DIRECTIONS FOR THIS TASK
Each record, in full, must be restated word for word.

Saved entries
··········

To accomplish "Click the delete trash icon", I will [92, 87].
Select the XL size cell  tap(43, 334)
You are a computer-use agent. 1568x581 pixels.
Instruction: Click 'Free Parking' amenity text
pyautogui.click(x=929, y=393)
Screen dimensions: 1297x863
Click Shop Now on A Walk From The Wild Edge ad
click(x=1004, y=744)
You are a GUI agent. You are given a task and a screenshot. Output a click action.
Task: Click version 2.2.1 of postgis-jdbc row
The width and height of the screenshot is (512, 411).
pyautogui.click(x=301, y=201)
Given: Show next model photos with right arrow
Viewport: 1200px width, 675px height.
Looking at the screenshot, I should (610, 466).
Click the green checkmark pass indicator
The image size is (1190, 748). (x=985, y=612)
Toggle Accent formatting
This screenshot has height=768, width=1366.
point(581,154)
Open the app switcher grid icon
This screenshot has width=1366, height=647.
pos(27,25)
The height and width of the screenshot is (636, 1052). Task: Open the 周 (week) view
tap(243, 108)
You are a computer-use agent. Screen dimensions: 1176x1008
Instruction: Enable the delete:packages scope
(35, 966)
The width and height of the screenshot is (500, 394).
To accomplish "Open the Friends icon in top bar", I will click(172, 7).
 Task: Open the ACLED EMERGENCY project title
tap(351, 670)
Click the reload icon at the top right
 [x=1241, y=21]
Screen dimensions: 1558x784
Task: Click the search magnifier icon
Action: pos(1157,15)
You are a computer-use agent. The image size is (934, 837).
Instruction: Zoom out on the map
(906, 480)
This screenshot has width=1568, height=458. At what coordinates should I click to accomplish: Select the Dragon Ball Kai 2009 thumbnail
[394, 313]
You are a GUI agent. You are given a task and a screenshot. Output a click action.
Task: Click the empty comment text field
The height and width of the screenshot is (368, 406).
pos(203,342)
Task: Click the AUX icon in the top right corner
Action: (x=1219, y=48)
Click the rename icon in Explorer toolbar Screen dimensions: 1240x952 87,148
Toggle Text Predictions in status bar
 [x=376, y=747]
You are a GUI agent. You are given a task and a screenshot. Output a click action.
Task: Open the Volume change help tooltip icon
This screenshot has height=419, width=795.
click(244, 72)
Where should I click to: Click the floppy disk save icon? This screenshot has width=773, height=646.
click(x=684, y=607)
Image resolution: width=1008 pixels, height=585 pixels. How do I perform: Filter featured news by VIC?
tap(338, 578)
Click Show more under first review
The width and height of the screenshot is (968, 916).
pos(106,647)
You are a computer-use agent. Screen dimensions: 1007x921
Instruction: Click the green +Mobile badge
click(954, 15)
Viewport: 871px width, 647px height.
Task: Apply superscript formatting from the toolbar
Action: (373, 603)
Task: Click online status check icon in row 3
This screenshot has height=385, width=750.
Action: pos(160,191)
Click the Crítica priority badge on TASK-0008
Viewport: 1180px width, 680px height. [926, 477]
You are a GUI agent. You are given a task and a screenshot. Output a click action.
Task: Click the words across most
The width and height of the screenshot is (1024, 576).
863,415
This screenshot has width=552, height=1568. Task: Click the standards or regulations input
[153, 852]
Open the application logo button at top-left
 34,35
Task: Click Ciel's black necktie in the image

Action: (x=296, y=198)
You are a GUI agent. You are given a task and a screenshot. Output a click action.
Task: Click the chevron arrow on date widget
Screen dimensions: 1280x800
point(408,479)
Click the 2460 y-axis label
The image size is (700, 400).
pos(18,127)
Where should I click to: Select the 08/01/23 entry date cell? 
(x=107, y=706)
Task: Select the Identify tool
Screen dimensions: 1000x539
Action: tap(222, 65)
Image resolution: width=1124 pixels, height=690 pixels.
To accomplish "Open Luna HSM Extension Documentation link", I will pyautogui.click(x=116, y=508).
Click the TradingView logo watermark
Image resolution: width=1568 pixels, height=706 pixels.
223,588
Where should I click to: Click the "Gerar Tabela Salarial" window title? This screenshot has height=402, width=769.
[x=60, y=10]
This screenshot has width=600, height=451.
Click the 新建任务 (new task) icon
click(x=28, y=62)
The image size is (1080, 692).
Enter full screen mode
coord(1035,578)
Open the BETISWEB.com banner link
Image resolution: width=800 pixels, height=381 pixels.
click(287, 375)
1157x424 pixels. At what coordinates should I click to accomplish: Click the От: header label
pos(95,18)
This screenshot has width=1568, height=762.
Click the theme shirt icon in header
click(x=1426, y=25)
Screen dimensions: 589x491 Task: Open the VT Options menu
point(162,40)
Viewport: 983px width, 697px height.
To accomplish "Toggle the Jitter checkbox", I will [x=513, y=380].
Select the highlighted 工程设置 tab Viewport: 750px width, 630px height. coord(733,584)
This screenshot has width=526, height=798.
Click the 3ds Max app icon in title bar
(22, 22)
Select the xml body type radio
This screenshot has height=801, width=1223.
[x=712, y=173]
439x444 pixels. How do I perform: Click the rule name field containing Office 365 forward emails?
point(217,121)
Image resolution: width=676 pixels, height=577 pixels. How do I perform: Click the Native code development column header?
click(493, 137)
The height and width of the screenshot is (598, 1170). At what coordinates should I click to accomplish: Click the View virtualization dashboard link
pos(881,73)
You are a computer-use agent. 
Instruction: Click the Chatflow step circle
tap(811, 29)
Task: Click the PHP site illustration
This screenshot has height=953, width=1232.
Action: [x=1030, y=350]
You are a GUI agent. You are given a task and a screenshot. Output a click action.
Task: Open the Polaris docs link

··········

RESPONSE BOX
To accomplish "Click the delete trash icon", I will [92, 87].
Select the XL size cell  tap(43, 334)
You are a computer-use agent. 1568x581 pixels.
Instruction: Click 'Free Parking' amenity text
pyautogui.click(x=929, y=393)
Screen dimensions: 1297x863
Click Shop Now on A Walk From The Wild Edge ad
click(x=1004, y=744)
You are a GUI agent. You are given a task and a screenshot. Output a click action.
Task: Click version 2.2.1 of postgis-jdbc row
The width and height of the screenshot is (512, 411).
pyautogui.click(x=301, y=201)
Given: Show next model photos with right arrow
Viewport: 1200px width, 675px height.
Looking at the screenshot, I should (610, 466).
Click the green checkmark pass indicator
The image size is (1190, 748). (x=985, y=612)
Toggle Accent formatting
This screenshot has height=768, width=1366.
point(581,154)
Open the app switcher grid icon
This screenshot has width=1366, height=647.
pos(27,25)
The height and width of the screenshot is (636, 1052). Task: Open the 周 (week) view
tap(243, 108)
You are a computer-use agent. Screen dimensions: 1176x1008
Instruction: Enable the delete:packages scope
(35, 966)
The width and height of the screenshot is (500, 394).
To accomplish "Open the Friends icon in top bar", I will click(172, 7).
 Task: Open the ACLED EMERGENCY project title
tap(351, 670)
Click the reload icon at the top right
 [x=1241, y=21]
Screen dimensions: 1558x784
Task: Click the search magnifier icon
Action: pos(1157,15)
You are a computer-use agent. The image size is (934, 837).
Instruction: Zoom out on the map
(906, 480)
This screenshot has width=1568, height=458. At what coordinates should I click to accomplish: Select the Dragon Ball Kai 2009 thumbnail
[394, 313]
You are a GUI agent. You are given a task and a screenshot. Output a click action.
Task: Click the empty comment text field
The height and width of the screenshot is (368, 406).
pos(203,342)
Task: Click the AUX icon in the top right corner
Action: (x=1219, y=48)
Click the rename icon in Explorer toolbar Screen dimensions: 1240x952 87,148
Toggle Text Predictions in status bar
 [x=376, y=747]
You are a GUI agent. You are given a task and a screenshot. Output a click action.
Task: Open the Volume change help tooltip icon
This screenshot has height=419, width=795.
click(244, 72)
Where should I click to: Click the floppy disk save icon? This screenshot has width=773, height=646.
click(x=684, y=607)
Image resolution: width=1008 pixels, height=585 pixels. How do I perform: Filter featured news by VIC?
tap(338, 578)
Click Show more under first review
The width and height of the screenshot is (968, 916).
pos(106,647)
You are a computer-use agent. Screen dimensions: 1007x921
Instruction: Click the green +Mobile badge
click(954, 15)
Viewport: 871px width, 647px height.
Task: Apply superscript formatting from the toolbar
Action: (373, 603)
Task: Click online status check icon in row 3
This screenshot has height=385, width=750.
Action: pos(160,191)
Click the Crítica priority badge on TASK-0008
Viewport: 1180px width, 680px height. [926, 477]
You are a GUI agent. You are given a task and a screenshot. Output a click action.
Task: Click the words across most
The width and height of the screenshot is (1024, 576).
863,415
This screenshot has width=552, height=1568. Task: Click the standards or regulations input
[153, 852]
Open the application logo button at top-left
 34,35
Task: Click Ciel's black necktie in the image

Action: (x=296, y=198)
You are a GUI agent. You are given a task and a screenshot. Output a click action.
Task: Click the chevron arrow on date widget
Screen dimensions: 1280x800
point(408,479)
Click the 2460 y-axis label
The image size is (700, 400).
pos(18,127)
Where should I click to: Select the 08/01/23 entry date cell? 
(x=107, y=706)
Task: Select the Identify tool
Screen dimensions: 1000x539
Action: tap(222, 65)
Image resolution: width=1124 pixels, height=690 pixels.
To accomplish "Open Luna HSM Extension Documentation link", I will pyautogui.click(x=116, y=508).
Click the TradingView logo watermark
Image resolution: width=1568 pixels, height=706 pixels.
223,588
Where should I click to: Click the "Gerar Tabela Salarial" window title? This screenshot has height=402, width=769.
[x=60, y=10]
This screenshot has width=600, height=451.
Click the 新建任务 (new task) icon
click(x=28, y=62)
The image size is (1080, 692).
Enter full screen mode
coord(1035,578)
Open the BETISWEB.com banner link
Image resolution: width=800 pixels, height=381 pixels.
click(287, 375)
1157x424 pixels. At what coordinates should I click to accomplish: Click the От: header label
pos(95,18)
This screenshot has width=1568, height=762.
Click the theme shirt icon in header
click(x=1426, y=25)
Screen dimensions: 589x491 Task: Open the VT Options menu
point(162,40)
Viewport: 983px width, 697px height.
To accomplish "Toggle the Jitter checkbox", I will [x=513, y=380].
Select the highlighted 工程设置 tab Viewport: 750px width, 630px height. coord(733,584)
This screenshot has width=526, height=798.
Click the 3ds Max app icon in title bar
(22, 22)
Select the xml body type radio
This screenshot has height=801, width=1223.
[x=712, y=173]
439x444 pixels. How do I perform: Click the rule name field containing Office 365 forward emails?
point(217,121)
Image resolution: width=676 pixels, height=577 pixels. How do I perform: Click the Native code development column header?
click(493, 137)
The height and width of the screenshot is (598, 1170). At what coordinates should I click to accomplish: Click the View virtualization dashboard link
pos(881,73)
You are a computer-use agent. 
Instruction: Click the Chatflow step circle
tap(811, 29)
Task: Click the PHP site illustration
This screenshot has height=953, width=1232.
Action: [x=1030, y=350]
You are a GUI agent. You are given a task and a screenshot. Output a click action.
Task: Open the Polaris docs link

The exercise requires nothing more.